Text under study:
━━━━━━━━━━━━━━━━━━━━
The apparent ease with which evolving organisms manage to cobble together all manner of sensitive hearing devices becomes infinitely more explicable once we see that nature has apparently been doing this kind of thing all alone inside of neurons. The amplification and transduction through liquid channels, of barely noticeable vibrations against a background of thermal noise much greater in magnitude, is in this light, no evolutionary stumble-upon, but rather the bread and butter of neural systems, and perhaps many aspects of life in general.
It is general accepted, that nerval excitement and conduction is caused by voltage changes.
However, the influx of fluid into an elastical tube releases impulses or pressure waves. Therefore an influx of ion currents, respectively fluid motions into the elastic neuronal cells and fibres also induce impulses. This motion of charge carriers are measured by voltage devices as oscillations or action potentials, but the voltage changes may be an epiphenomenon of the (mechanical) impulses.
Impulse waves can have a high speed. As stiffer or inelastic a tube wall, the greater is the speed of the impulse. Myelin sheaths cause a significant stiffening of the nerve fibre wall and myelinated fibres have a conduction velocity up to 120m/s. The influx of fluid at the nodes of Ranvier intensifies periodically the impulse wave in the nerve fibres.
The authors suggest that also the muscle end-plate acts as a conductor of axonal impulses to the inner of the muscle fibres and that the exocytosis of acetylcholine into the synaptic cleft may be an amplifier of the axonal impulse. It is discussed that intracellular actin filaments may also influence motions at the neuronal membrane.
Many sensory nerve cells are excited due to exogenous or endogenous mechanical impulses. It may plausible that such impulses are conducted directly to the sensory nerve cell bodies in the dorsal root ganglia without the transformation in electric energy. Excitation conduction happens without noteworthy energy consumption because the flow of ion currents through the membranes takes place equivalent to the concentration gradient.
Impulse waves cause short extensions of the lipid membranes of the cell- and fibres walls and therefore they can induce opening and closing of the included ion channels. This mechanism acts to "voltage gated" and "ligand-gated" channels likewise.
The concept of neuronal impulses can be helpful to the understanding of other points of neurophysiology or neuronal diseases. This includes e.g., the brain concussion and pathohistological findings in Alzheimer dementia.
To verify the concept of (mechanical) impulses in the nervous system it is necessary to carry out biophysical or mechanical investigations in very small dimensions and the authors hope to give for this a sufficient stimulus.
━━━━━━━━━━━━━━━━━━━━
Material provided:
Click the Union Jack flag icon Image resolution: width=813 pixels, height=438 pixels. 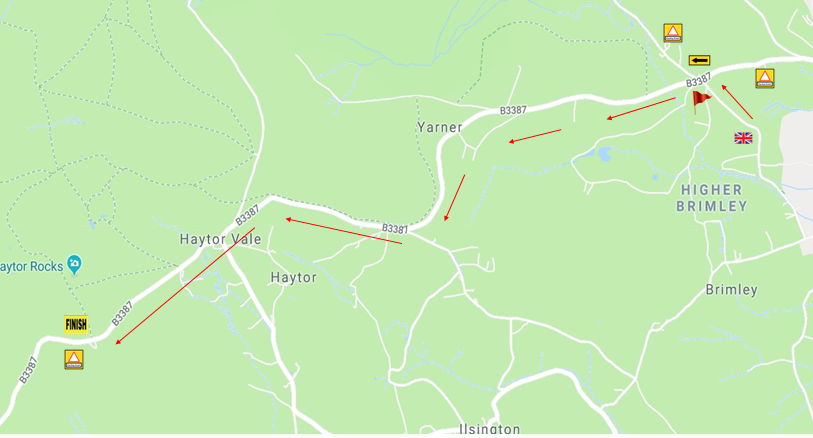point(743,138)
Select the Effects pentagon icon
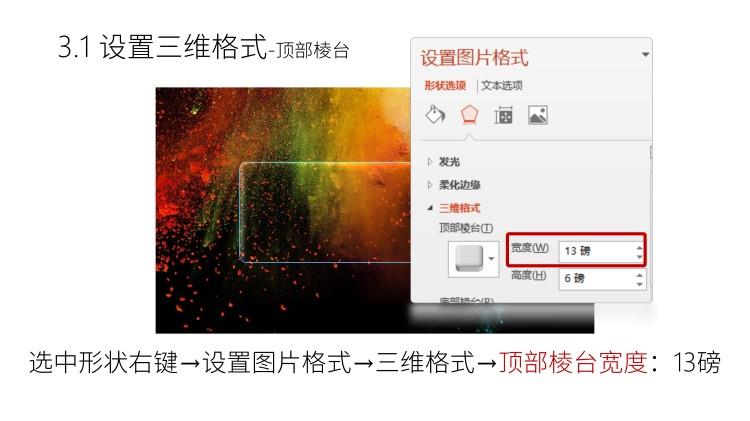 (x=469, y=115)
━━━━━━━━━━━━━━━━━━━━
Your assignment: Transcribe everything from "Impulse waves cause" down to "in Alzheimer dementia." in the text on mechanical impulses in nerve cells.

Task result:
Impulse waves cause short extensions of the lipid membranes of the cell- and fibres walls and therefore they can induce opening and closing of the included ion channels. This mechanism acts to "voltage gated" and "ligand-gated" channels likewise.
The concept of neuronal impulses can be helpful to the understanding of other points of neurophysiology or neuronal diseases. This includes e.g., the brain concussion and pathohistological findings in Alzheimer dementia.